The discussion of transformative investment also feels somewhat aspirational because intelligent infrastructure remains fragmented across multiple layers of data silos. Coagency and scalable agentic literacy offer an important perspective on how humans may work alongside AI in real time, yet we are still not fully accustomed to understanding what AI agents actually "see" or how they interpret their environment.
I especially appreciated the reference to Murphy's Law and Amazon's well-known screening failure involving historical datasets. It also raises broader concerns about patterns of digital colonization and gender bias embedded within technological systems.
Overall, Agentic Intelligence helped me better understand the importance of coagency, the sources of AI hallucinations, and the gap between human and AI perception. Yet these gaps remain deeply ingrained. Embedding agentic AI could undoubtedly be revolutionary in terms of time and efficiency, but we still need controlled environments to understand and explore its error patterns because ignoring those errors could have devastating consequences.

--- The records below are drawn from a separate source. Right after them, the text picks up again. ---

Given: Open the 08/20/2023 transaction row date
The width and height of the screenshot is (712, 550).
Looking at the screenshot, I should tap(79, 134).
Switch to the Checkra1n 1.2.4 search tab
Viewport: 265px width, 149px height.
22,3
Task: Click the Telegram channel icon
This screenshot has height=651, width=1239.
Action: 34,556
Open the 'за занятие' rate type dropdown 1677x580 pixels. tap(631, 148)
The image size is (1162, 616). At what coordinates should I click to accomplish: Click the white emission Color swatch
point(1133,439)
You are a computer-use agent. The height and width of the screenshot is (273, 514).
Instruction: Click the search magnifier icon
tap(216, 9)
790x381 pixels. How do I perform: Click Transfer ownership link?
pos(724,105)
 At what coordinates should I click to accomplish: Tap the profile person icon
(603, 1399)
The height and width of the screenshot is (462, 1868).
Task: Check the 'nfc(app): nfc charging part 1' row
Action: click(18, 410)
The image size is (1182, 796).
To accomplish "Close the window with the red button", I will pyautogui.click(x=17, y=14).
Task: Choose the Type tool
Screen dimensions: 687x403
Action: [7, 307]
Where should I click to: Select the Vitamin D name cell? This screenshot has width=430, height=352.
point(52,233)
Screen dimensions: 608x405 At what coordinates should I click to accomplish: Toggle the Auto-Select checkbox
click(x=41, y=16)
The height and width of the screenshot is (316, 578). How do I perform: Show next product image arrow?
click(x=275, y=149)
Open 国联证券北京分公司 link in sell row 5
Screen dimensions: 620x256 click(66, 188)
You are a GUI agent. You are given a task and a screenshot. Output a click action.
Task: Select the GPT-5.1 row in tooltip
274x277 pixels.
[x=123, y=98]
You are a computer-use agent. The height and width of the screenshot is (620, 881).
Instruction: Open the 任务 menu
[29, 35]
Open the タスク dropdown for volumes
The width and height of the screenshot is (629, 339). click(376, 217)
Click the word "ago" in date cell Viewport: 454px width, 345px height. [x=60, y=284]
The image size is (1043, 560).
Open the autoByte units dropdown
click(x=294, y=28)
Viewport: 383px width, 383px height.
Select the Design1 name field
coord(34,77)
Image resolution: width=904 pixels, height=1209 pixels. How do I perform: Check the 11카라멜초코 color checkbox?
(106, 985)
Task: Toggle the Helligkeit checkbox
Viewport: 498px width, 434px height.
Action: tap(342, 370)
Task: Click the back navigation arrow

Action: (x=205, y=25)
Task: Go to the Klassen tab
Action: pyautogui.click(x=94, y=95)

In an era where every organization is scrambling to plug artificial intelligence into its operations, this timely, visionary guide cuts through the surrounding hype to answer the question that actually matters: how do you get your business ready for autonomous systems to safely and effectively act on your behalf? It presents a grounded, sharp paradigm shift for modern leadership, demonstrating that true digital advantage isn't just about using smarter tools, but about unifying your data foundation so machines and humans can execute together seamlessly. Here are three critical insights that completely redefine how to approach the next wave of enterprise technology:
Unified real-time data is the ultimate prerequisite: Autonomous AI systems are only as effective as the underlying information they process. Eliminating data silos and establishing a single, trusted, real-time operating picture across departments is essential before delegating high-stakes decisions to machines.
hift from AI tools to human-machine co-agents: The true strategic leap happens when organizations stop viewing artificial intelligence as an isolated helper and start integrating autonomous agents directly into daily decision-making workflows alongside human teams.
Speed of execution requires structural governance: Accelerating organizational speed isn't about moving fast and breaking things; it requires building a reliable coordination fabric where data governance, clear rules, and operational visibility allow intelligent systems to act with clarity, trust, and speed.
This is a masterclass in modern digital strategy. It offers an essential, highly pragmatic roadmap for executives and leaders determined to build an agile, future-proof organization.